Regardless of how you feel about Ukraine under its current rule, Iraq was a country where in a single year literally tens of thousands of kurds were killed using chemicals, and that is verified by independent human rights groups. I don't know how this can be compared to the situation in the Ukraine, which despite having problems with separatists, has nothing approaching that level of outright genocide of people on ethnic grounds.

Assad was arguably far worse than even Saddam. It was the world's responsibility to get rid of them and had the west done nothing, people still would have died unjustly. Again, this is not comparable to the situation in the Ukraine. Atrocities were happening in the region and would have gone on happening without intervention.
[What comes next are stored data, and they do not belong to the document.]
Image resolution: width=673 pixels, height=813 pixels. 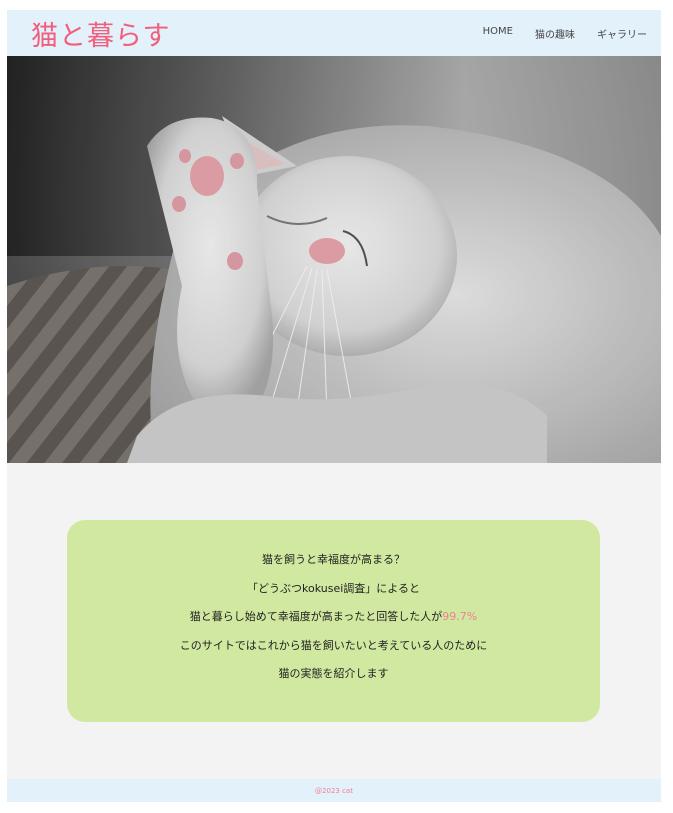 I want to click on site-footer: @2023 cat, so click(x=334, y=790).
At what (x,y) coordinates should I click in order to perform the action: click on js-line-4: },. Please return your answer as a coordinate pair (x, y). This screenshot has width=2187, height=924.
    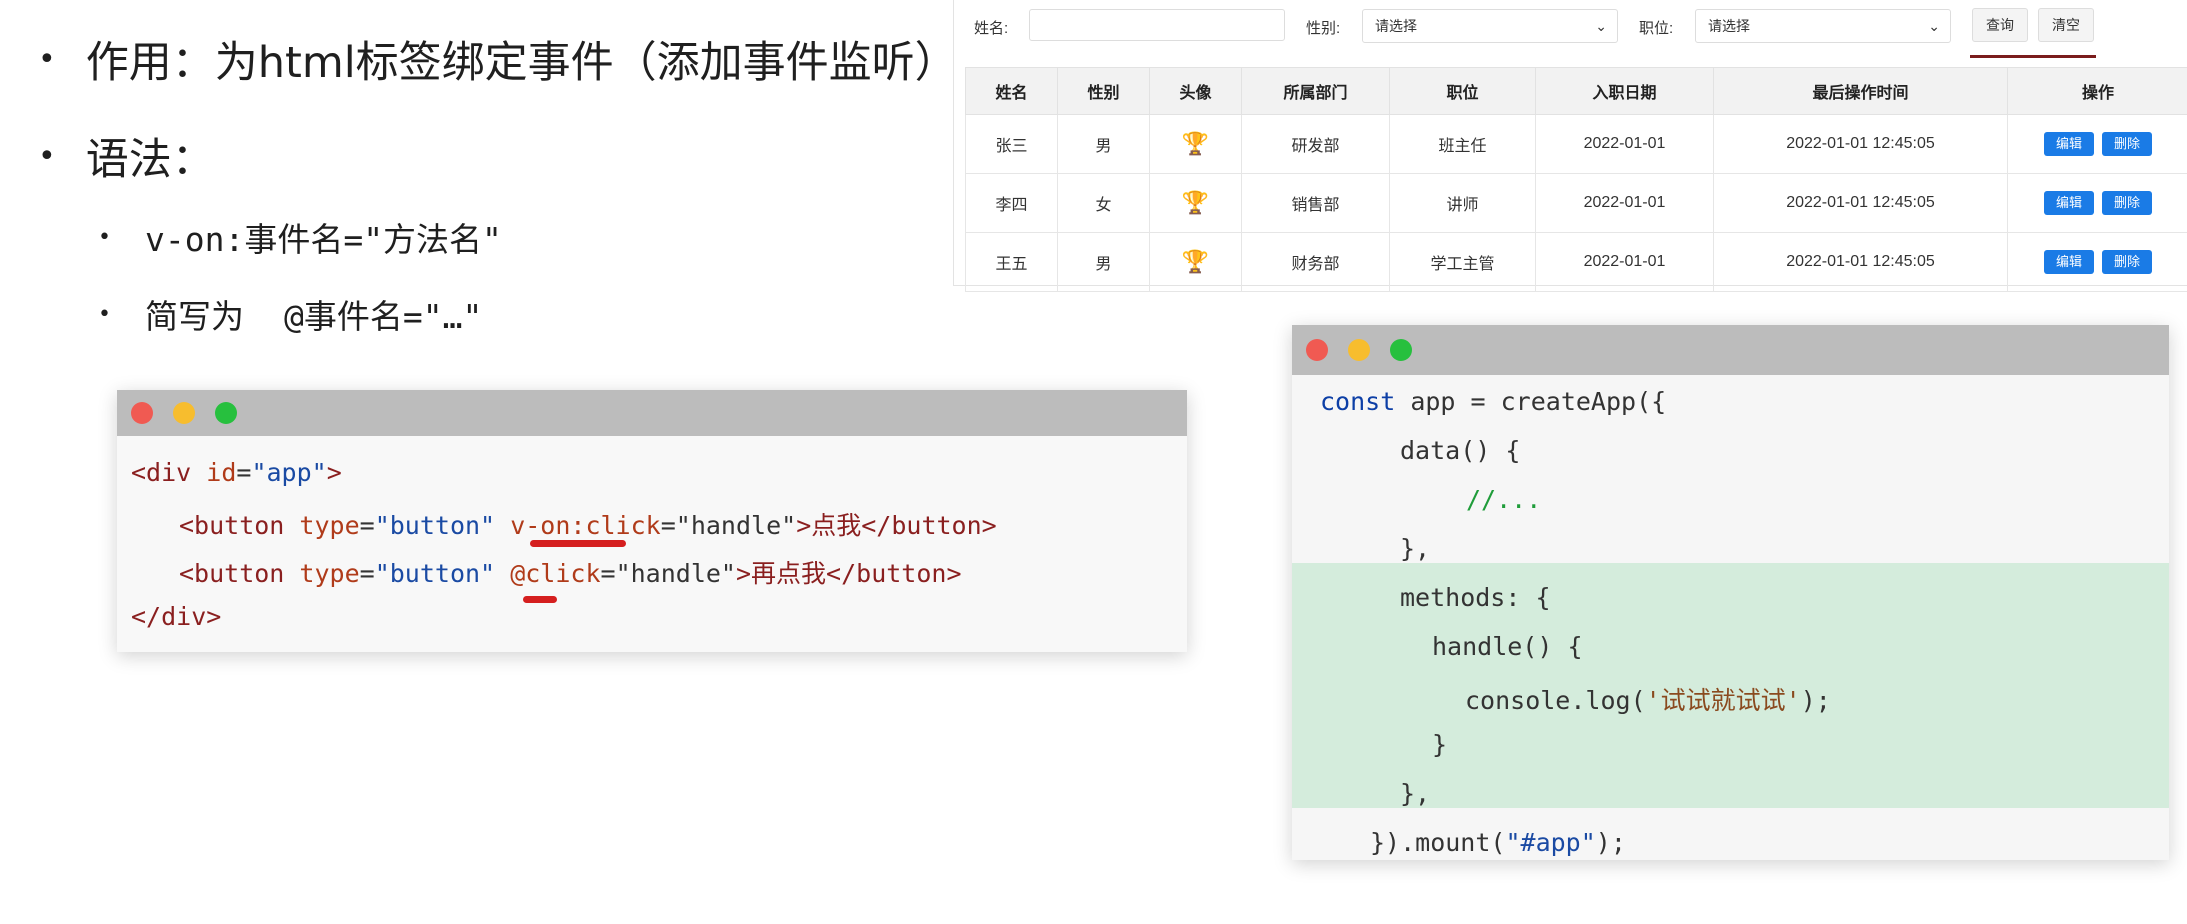
    Looking at the image, I should click on (1416, 548).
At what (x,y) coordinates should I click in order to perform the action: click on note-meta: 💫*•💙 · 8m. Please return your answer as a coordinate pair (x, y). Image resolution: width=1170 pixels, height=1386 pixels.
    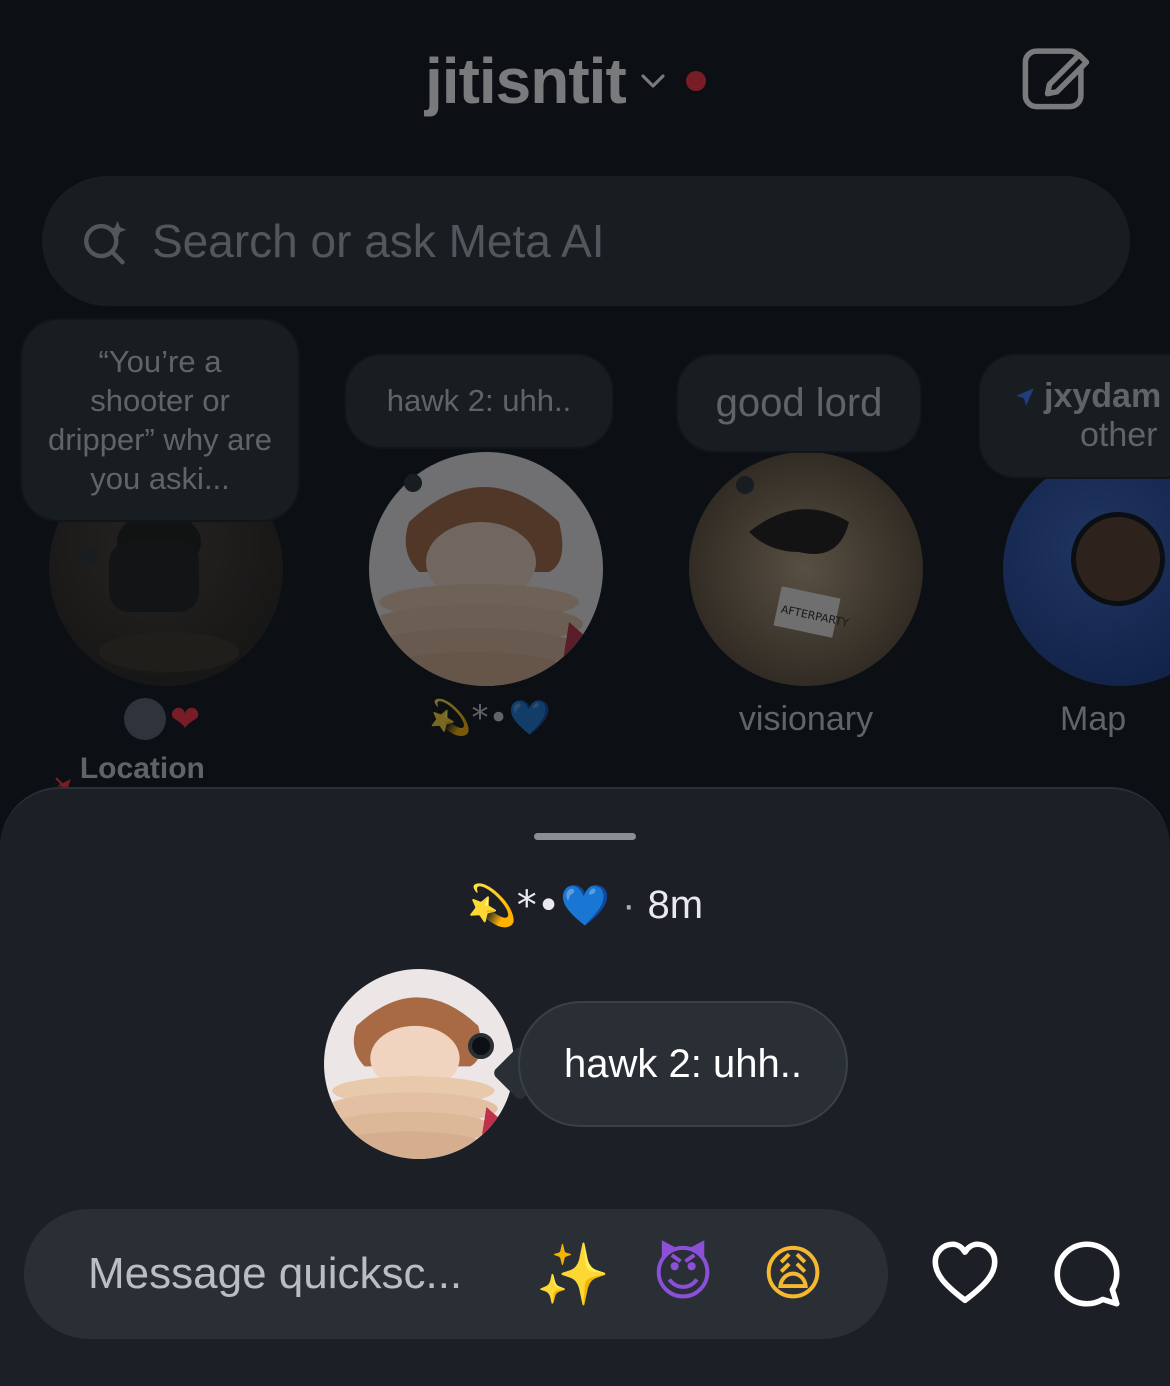
    Looking at the image, I should click on (585, 905).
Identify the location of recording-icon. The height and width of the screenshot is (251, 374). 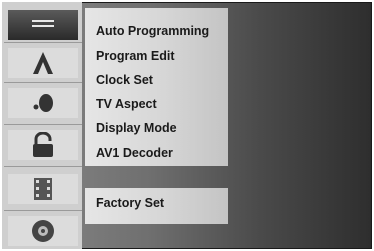
(43, 189).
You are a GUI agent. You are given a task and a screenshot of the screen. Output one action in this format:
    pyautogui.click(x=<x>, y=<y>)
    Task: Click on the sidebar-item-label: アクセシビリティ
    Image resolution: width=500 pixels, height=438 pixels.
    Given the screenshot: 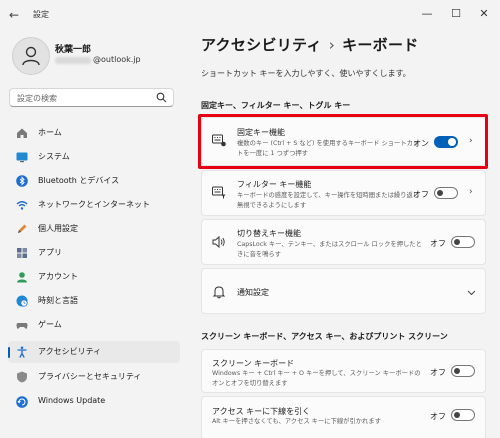 What is the action you would take?
    pyautogui.click(x=70, y=352)
    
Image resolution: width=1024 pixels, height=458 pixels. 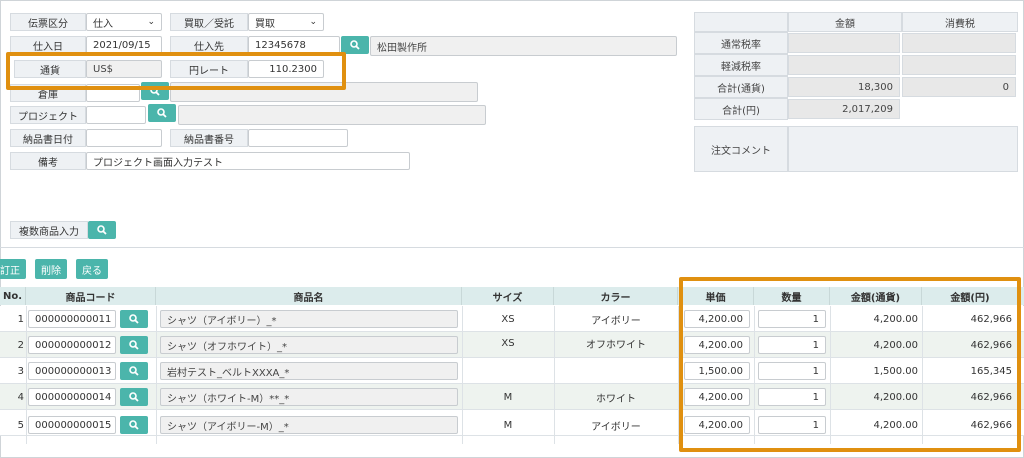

The Ukrainian conflict is an entirely different proposition and is about a hostile invading force taking over a peaceful country that has long been concerned for its safety since Soviet rule broke down.

I really don't think we do ourselves any favours by comparing like-for-like with ME wars. It merely fudges a very complex issue. In saying that, I do believe that opposition towards Western intervention often manifests as unwitting tacit support for blood-lust dictators, and their right to hold entire ethnic groups under their anvil.
Well said.
 
As the Kenyan delegate to the UN noted the other day, it serves no good in a post-colonial world to continually resurrect these arguments, when former empire or former colony.



Unfortunately many African nations didn't actually do what he just said.

He is right though.
 
Just talked to someone in Odessa

Was told its calm at the moment, but there are 6 ships with 4,000 troops loitering offshore. Beaches have been heavily mined, apparently.

Stupid question perhaps but are mines permissible warfare? Always thought they were outlawed for some reason.